Federal judge tosses Jill Stein’s effort to decertify Philly’s voting machines

2016 Green Party presidential candidate argued the ExpressVote XL machine was vulnerable to hacking and failed to comply with a 2018 legal settlement

  • Benjamin Pontz/PA Post

A federal judge on Wednesday tossed out a lawsuit by 2016 Green Party presidential candidate Jill Stein that sought to decertify a specific voting machine purchased by Philadelphia and two other counties.

Judge Paul Diamond of the Eastern District of Pennsylvania dismissed Stein’s legal arguments as “baseless and irrational,” and said that decertifying the machines would disenfranchise a million voters in Philadelphia County because, as Secretary of the Commonwealth Kathy Boockvar testified in the case, it would be “very difficult, if not impossible” to replace the voting machines in time for the November general election.

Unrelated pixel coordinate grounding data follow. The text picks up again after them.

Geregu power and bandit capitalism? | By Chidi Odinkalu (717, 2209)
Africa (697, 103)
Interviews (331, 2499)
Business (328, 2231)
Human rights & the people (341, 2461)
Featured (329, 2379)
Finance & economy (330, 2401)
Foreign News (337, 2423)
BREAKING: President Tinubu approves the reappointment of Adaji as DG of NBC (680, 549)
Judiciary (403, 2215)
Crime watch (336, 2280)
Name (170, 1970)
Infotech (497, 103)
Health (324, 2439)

The judge also cited testimony from a Pennsylvania Department of State’s expert witness who said the Stein suit’s allegation that the voting machines could be hacked “are approximately as likely as the fact that androids from outer space are living amongst us and passing as humans.”

Stein’s motion stemmed from a 2018 settlement with the Department of State that mandated the implementation of new voting machines across the state that produce auditable, paper receipts of every vote cast. The Green Party sued following the 2016 election in which Pennsylvania and two other states won by President Trump used machines that produced no physical receipt.

Stein’s suit specifically sought to decertify the ExpressVote XL machine made by Omaha-based Election Systems & Software and came after machines bought by Northampton County tabulated results incorrectly in last November’s municipal elections.

“[D]aft theories, promoted by Dr. Stein, will undoubtedly shake the belief of some in their government because Stein has convinced them that voting integrity is at risk in Pennsylvania,” Diamond wrote in the conclusion to his order. “That is certainly the most unfortunate consequence of Stein’s pointless Motion.”

In a statement issued late Thursday, Stein said her team “is considering possible next steps” in the case.

“The ruling seems to come from a parallel universe where election integrity concerns do not exist and … is a disservice to the people of Pennsylvania,” she said.

Meanwhile, a separate case challenging the XL in state court took a baby step through its pre-trial phase Thursday morning. In that case, the Department of State has asked the court to indefinitely delay discovery largely due to the strain the coronavirus pandemic has placed on the department.

“It is affecting the Department of State perhaps more than almost anyone other than the health system,” argued Michele Hangley, an outside attorney representing the state. “The Department of State is struggling to move forward with the election that is now scheduled for June 2.”

“They’re at the limit of what public servants or anyone can be expected to do. We submit that discovery in a case that is not on a fast track, a civil case that will not affect either of the 2020 elections … should take a back burner to what the State Department is doing right now,” Hangley added.

Hangley also argued that the federal case, though not binding on the state court, should suggest the plaintiffs’ arguments are likely to be similarly without merit.

Attorney Jeanne-Michele Mariani, countering on behalf of the coalition of plaintiffs that includes the National Election Defense Coalition and Citizens for Better Elections, said the widespread implementation of mail-in ballots and consequent decrease in the number of polling places and voting machines in use actually should make it easier for the XL machines to be taken out of use before November. She also contended that the federal case dealt with different issues entirely than the state case, which rests on provisions of the Pennsylvania Election Code. As such, she said, there is no reason that discovery should not proceed.

Commonwealth Court President Judge Mary Hannah Leavitt said she would take the arguments under advisement and issue a ruling “promptly.”

 

Editor’s note: This post was updated to add comment from Jill Stein.